High levels of Tailless drive tumourigenesis by reverting intermediate progenitors (blue) to neural stem cells (red). Tumour cells are outlined in green.
Tailless/TLX reverts intermediate neural progenitors to stem cells driving tumourigenesis via repression of asense/ASCL1
Hakes AE and Brand AH. (2020) Elife 9 pii: e53377.
DOI: 10.7554/eLife.53377.
The underlying mechanisms of glioblastoma initiation and growth have proved challenging to elucidate. This is due, in part, to the extensive molecular heterogeneity of glioblastoma, both between patients and within individual tumours. High levels of the orphan nuclear receptor TLX (also known as NR2E1) have been observed in glioblastoma and shown to correlate with poor patient prognosis.

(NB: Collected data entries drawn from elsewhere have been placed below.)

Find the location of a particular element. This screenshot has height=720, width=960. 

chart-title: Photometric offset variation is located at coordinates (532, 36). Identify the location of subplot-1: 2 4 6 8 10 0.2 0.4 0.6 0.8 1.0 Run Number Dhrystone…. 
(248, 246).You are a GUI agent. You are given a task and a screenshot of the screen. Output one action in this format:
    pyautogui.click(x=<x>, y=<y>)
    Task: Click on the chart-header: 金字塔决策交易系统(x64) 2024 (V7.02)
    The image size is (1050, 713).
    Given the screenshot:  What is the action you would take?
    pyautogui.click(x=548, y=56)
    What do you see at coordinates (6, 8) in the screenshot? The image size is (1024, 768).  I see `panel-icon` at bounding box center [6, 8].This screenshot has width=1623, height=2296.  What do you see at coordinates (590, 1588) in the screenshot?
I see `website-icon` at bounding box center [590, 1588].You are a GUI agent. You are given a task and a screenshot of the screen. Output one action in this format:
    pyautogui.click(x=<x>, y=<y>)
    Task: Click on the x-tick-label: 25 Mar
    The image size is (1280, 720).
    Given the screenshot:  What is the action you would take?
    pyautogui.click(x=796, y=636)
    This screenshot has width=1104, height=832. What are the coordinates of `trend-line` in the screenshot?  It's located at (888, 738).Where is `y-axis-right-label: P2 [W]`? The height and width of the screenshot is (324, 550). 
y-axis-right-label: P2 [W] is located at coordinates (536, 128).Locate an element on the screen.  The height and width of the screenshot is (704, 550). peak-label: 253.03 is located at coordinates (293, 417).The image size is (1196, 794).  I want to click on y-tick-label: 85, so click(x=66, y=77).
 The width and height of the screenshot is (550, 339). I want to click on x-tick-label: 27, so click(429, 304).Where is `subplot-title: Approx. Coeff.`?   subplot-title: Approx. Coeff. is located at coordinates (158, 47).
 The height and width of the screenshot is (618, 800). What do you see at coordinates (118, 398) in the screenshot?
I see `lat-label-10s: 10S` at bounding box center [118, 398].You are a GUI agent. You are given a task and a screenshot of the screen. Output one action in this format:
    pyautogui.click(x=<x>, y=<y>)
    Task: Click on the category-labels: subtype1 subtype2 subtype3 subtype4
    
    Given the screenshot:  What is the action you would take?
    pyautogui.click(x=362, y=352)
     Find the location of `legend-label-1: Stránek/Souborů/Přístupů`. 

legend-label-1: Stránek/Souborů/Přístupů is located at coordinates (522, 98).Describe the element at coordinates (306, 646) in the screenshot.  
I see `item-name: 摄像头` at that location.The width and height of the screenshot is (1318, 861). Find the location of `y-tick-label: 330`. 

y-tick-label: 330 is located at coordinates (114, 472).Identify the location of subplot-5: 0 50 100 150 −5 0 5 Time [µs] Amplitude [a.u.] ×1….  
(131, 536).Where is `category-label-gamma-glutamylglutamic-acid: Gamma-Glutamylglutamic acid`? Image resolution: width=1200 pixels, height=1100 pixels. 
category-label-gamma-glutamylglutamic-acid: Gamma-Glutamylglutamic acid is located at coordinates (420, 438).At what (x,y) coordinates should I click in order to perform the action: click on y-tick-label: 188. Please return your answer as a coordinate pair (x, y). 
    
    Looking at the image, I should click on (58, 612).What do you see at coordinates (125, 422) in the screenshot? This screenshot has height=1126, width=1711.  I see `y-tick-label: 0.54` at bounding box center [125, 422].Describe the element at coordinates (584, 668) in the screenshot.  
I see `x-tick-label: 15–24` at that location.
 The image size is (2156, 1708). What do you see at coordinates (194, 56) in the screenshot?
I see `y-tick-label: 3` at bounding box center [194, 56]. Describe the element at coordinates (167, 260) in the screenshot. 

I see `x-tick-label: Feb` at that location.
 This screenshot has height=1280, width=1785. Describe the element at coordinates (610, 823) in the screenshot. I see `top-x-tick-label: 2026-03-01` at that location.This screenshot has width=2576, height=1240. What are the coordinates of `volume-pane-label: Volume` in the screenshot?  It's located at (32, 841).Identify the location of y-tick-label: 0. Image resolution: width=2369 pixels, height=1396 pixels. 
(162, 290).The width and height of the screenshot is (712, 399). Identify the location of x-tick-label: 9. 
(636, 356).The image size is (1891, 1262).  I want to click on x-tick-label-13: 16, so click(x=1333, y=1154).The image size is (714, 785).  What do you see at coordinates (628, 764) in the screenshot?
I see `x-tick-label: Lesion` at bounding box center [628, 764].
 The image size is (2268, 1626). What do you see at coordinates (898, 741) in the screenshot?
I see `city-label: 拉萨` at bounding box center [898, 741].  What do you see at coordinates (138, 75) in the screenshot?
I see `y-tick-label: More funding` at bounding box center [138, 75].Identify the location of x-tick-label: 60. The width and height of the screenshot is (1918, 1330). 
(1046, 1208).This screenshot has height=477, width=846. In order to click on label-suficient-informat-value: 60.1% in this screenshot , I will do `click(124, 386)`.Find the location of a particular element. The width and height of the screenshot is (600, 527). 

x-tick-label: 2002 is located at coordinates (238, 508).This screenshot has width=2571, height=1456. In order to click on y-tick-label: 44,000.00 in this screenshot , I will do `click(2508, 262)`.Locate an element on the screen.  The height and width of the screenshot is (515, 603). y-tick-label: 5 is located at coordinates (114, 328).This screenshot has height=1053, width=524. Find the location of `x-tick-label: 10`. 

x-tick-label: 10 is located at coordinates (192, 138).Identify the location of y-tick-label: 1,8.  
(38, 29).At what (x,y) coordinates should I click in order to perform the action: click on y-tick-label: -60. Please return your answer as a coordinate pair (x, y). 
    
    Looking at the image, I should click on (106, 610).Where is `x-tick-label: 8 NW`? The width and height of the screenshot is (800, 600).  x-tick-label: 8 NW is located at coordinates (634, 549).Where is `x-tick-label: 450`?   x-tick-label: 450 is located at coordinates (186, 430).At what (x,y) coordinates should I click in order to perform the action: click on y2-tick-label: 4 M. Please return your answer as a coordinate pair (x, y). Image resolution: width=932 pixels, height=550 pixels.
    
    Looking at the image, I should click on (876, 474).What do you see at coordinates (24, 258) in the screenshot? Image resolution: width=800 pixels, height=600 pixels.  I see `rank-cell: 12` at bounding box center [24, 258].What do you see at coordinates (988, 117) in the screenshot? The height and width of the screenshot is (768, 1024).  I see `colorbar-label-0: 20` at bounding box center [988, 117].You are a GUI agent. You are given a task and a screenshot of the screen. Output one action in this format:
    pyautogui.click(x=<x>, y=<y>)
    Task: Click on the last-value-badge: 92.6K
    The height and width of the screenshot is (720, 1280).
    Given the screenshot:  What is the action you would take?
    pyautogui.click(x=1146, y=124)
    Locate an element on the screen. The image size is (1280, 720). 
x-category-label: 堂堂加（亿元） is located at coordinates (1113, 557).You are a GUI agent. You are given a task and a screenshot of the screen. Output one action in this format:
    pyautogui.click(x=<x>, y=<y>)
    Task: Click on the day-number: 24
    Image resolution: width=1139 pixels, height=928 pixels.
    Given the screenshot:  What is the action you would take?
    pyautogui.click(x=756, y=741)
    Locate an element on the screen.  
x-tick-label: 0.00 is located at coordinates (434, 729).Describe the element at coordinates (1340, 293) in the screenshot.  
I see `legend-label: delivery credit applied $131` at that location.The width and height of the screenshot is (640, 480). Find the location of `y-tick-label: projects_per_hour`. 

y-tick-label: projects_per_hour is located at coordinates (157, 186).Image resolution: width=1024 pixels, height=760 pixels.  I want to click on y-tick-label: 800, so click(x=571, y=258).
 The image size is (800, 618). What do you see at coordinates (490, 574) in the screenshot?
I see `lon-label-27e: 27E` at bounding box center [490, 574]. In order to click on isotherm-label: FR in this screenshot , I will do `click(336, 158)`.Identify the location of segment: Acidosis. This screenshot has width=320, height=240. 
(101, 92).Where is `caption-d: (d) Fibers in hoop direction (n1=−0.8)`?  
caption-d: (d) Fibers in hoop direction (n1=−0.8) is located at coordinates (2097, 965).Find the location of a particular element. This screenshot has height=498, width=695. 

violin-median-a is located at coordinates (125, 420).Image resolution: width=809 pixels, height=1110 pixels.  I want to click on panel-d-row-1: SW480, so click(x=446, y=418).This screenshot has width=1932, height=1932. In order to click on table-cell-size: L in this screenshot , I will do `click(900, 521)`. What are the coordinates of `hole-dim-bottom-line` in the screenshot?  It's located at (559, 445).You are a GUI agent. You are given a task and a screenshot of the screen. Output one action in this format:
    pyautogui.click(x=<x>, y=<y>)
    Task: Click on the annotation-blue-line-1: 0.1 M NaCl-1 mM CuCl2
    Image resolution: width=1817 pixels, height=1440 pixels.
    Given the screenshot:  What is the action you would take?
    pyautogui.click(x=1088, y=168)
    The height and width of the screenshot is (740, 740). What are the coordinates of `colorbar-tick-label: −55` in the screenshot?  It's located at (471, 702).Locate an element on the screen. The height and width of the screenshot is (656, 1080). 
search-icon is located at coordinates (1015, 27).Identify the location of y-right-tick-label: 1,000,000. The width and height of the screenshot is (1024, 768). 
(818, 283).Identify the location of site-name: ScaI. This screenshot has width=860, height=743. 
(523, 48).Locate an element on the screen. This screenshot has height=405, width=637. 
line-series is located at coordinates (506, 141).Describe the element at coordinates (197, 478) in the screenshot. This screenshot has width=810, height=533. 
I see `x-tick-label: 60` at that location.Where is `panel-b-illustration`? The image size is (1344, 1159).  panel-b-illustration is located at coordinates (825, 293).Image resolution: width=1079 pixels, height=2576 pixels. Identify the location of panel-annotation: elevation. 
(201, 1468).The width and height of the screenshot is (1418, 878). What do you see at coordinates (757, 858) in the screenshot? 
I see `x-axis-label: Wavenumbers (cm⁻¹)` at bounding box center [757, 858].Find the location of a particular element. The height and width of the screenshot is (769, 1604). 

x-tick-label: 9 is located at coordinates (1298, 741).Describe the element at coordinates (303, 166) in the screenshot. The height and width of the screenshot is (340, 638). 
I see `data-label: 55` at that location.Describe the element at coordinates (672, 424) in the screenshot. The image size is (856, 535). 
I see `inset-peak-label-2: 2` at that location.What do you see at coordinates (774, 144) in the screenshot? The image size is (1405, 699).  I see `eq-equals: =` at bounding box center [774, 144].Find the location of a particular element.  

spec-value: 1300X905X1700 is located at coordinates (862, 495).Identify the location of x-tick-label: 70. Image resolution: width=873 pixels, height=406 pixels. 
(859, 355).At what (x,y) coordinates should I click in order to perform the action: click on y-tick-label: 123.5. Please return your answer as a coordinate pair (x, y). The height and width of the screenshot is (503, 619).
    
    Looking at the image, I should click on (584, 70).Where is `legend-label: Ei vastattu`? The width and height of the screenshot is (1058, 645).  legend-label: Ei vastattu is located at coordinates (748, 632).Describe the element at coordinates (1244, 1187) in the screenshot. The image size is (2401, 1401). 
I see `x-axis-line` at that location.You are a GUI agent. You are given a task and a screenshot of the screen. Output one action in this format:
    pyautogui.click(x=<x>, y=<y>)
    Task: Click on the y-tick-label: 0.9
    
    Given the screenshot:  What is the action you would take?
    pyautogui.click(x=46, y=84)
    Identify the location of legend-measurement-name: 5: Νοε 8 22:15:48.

Hakes and Brand found that high levels of the Drosophila TLX homologue, Tailless (Tll), are sufficient to initiate tumours by directing a cell fate change from intermediate progenitor to neural stem cell. They mapped the genome-wide targets of Tll and identified the proneural gene asense as a direct target of Tll repression, both during development and in tumourigenesis. Strikingly, they were able to completely rescue Tll tumours, and restore normal neurogenesis, by re-expressing asense.
Brand and Hakes hypothesized that the reciprocal relationship between Tll and Asense expression might hold true in glioblastoma. Indeed, they found that expression of TLX and ASCL1 (human counterparts of Tll and Asense) are also mutually exclusive in glioblastoma, suggesting a potentially conserved route to tumourigenesis.